Assigned task ::
Repeat only the lines from the one holding "You are a computer-use" down to the last line of the listing below, including both of those lines.
------------------------------------------------------------
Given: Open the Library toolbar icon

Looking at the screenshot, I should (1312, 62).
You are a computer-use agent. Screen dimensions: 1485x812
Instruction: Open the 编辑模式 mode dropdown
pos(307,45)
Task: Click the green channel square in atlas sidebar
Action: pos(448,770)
------------------------------------------------------------
Answer to the problem ::
You are a computer-use agent. Screen dimensions: 1485x812
Instruction: Open the 编辑模式 mode dropdown
pos(307,45)
Task: Click the green channel square in atlas sidebar
Action: pos(448,770)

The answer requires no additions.